[Records from a data source]
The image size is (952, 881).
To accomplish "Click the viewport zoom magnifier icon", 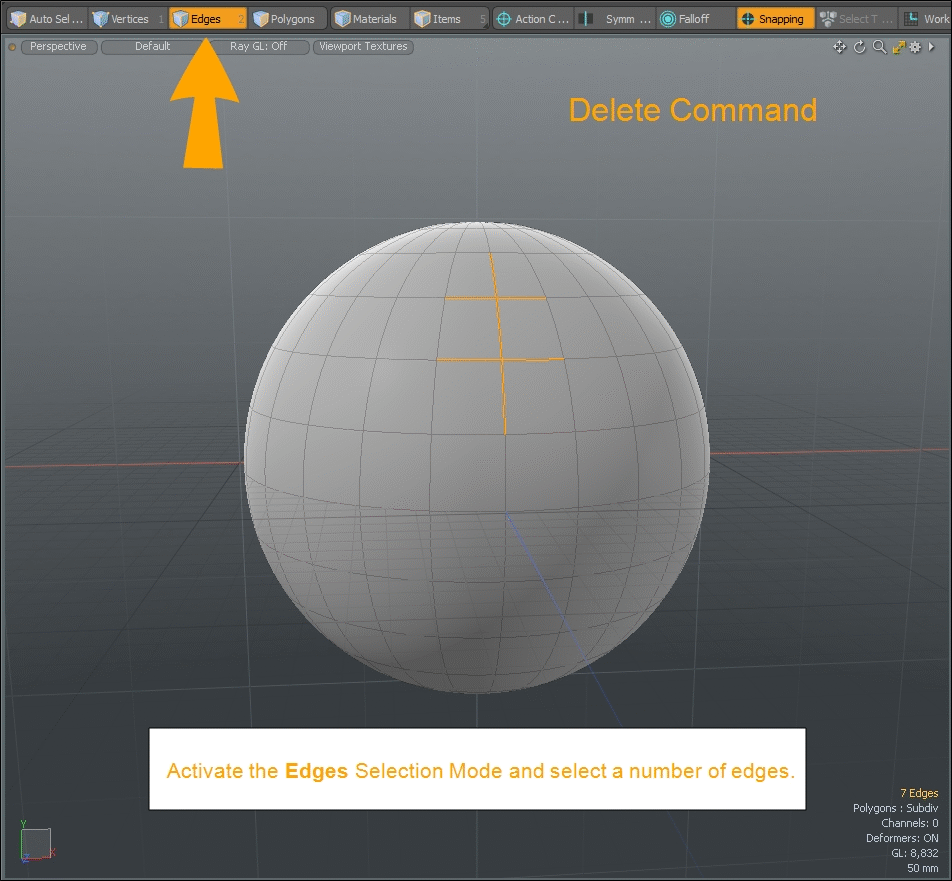I will pyautogui.click(x=879, y=47).

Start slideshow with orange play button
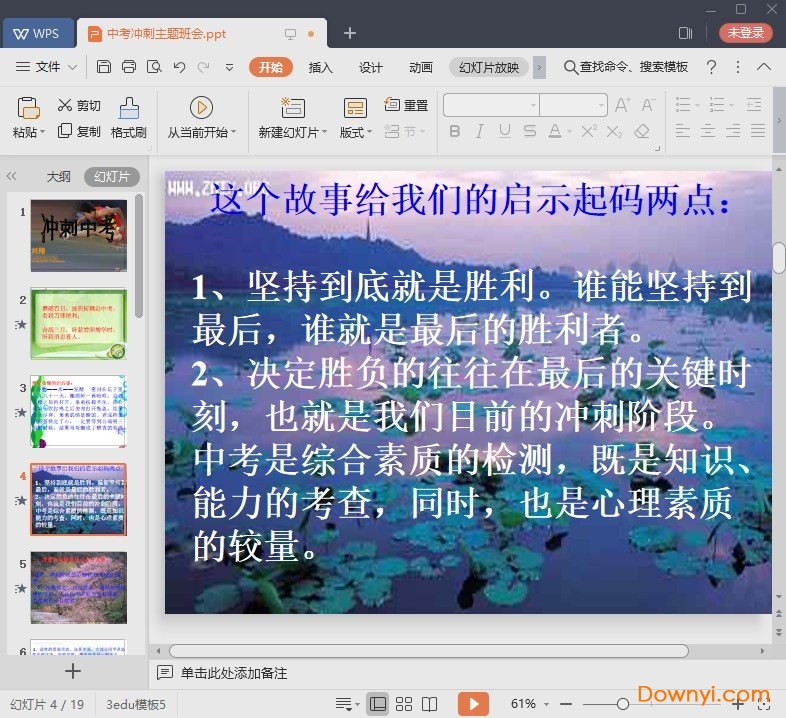pos(473,704)
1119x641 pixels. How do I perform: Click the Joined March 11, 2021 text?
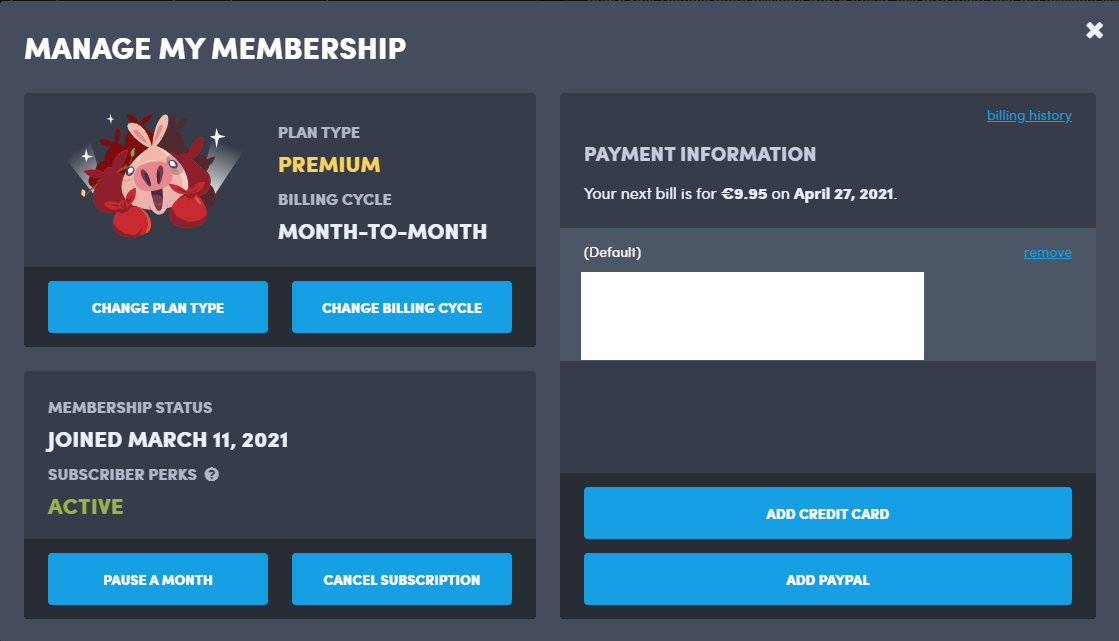pyautogui.click(x=168, y=440)
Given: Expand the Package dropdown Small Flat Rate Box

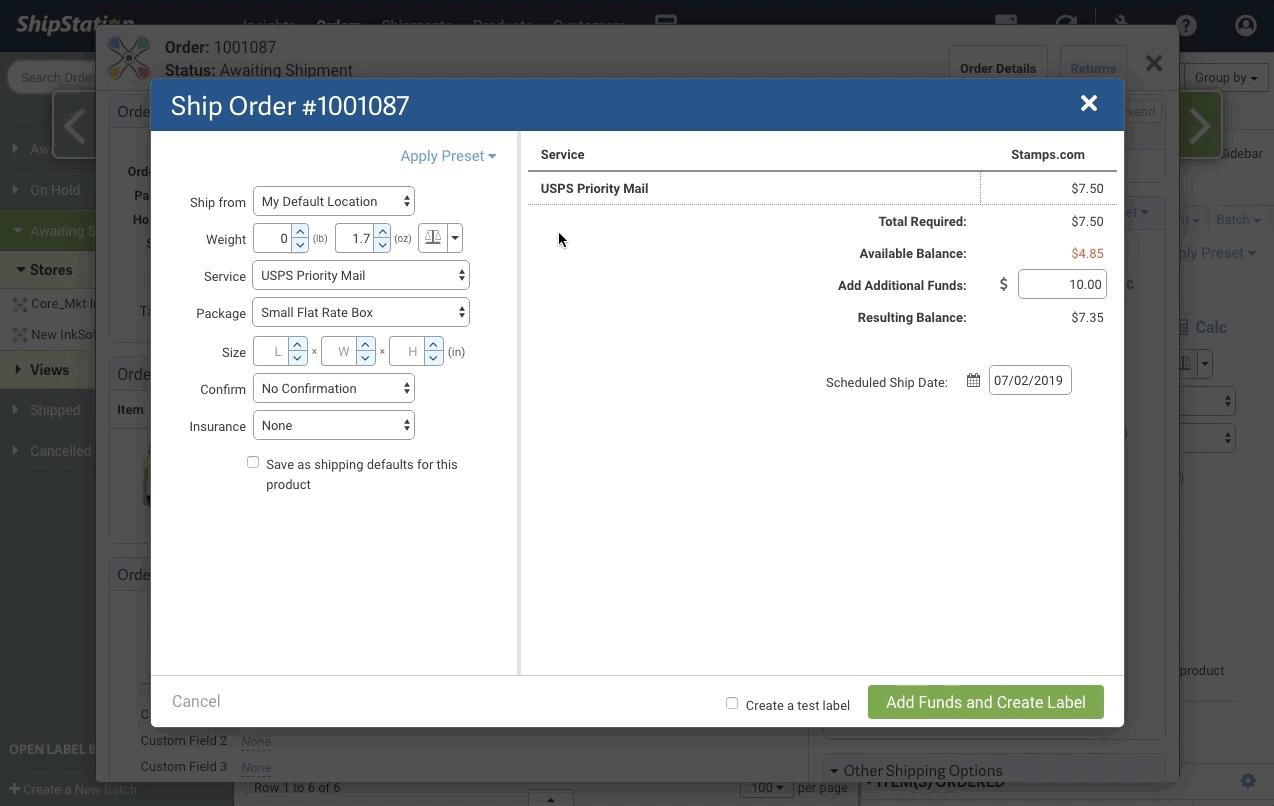Looking at the screenshot, I should coord(361,312).
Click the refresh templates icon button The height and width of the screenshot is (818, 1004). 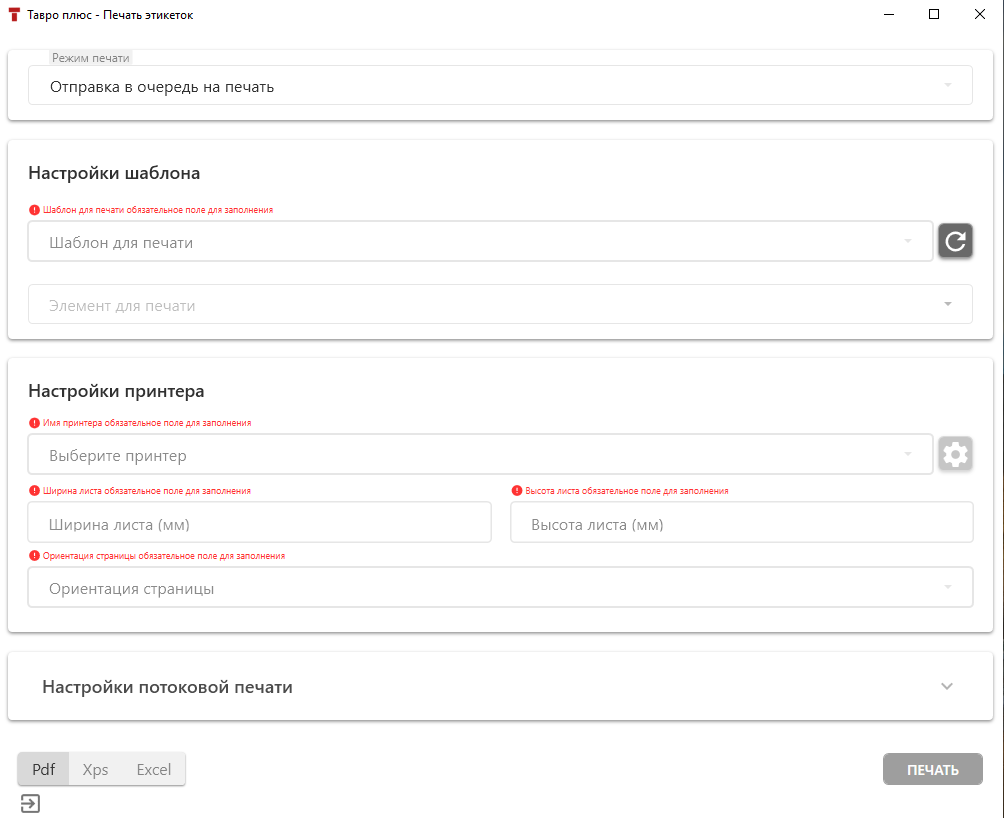955,241
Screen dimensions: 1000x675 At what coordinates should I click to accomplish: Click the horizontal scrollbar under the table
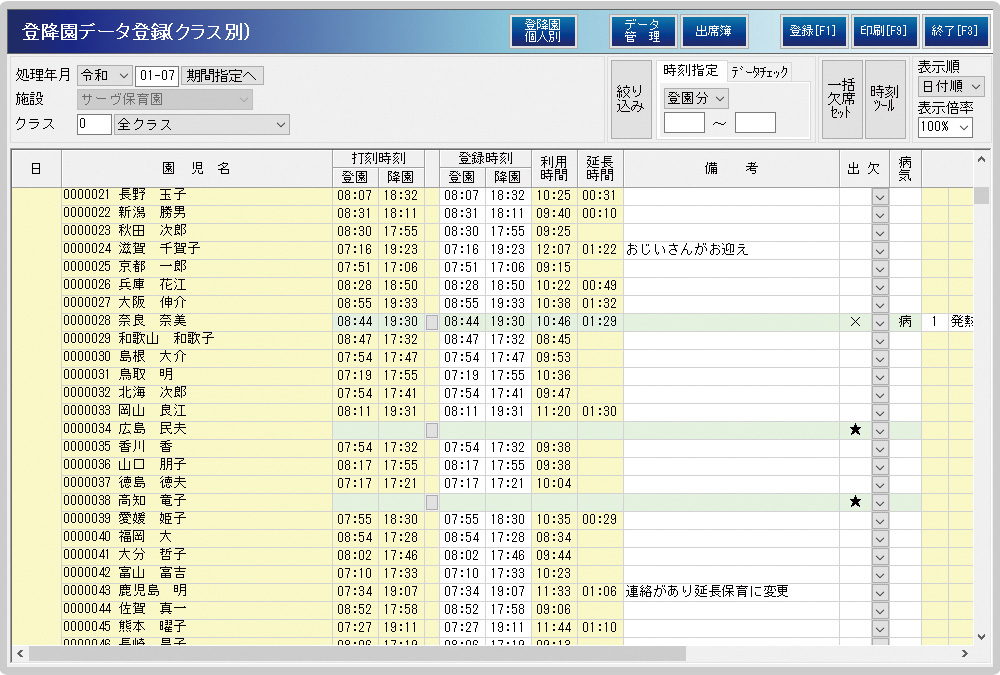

**Task to carry out**
Swap "Package" for "Shipping" in the material from the line with "1119x641 pixels. How" up to and including the line with "Looking at the", changing nothing else, and give only those lines with the pictures left out.

**The response**
1119x641 pixels. How do I perform: Click the Joined March 11, 2021 text?
pyautogui.click(x=168, y=440)
Given: Expand the Shipping dropdown Small Flat Rate Box

Looking at the screenshot, I should coord(361,312).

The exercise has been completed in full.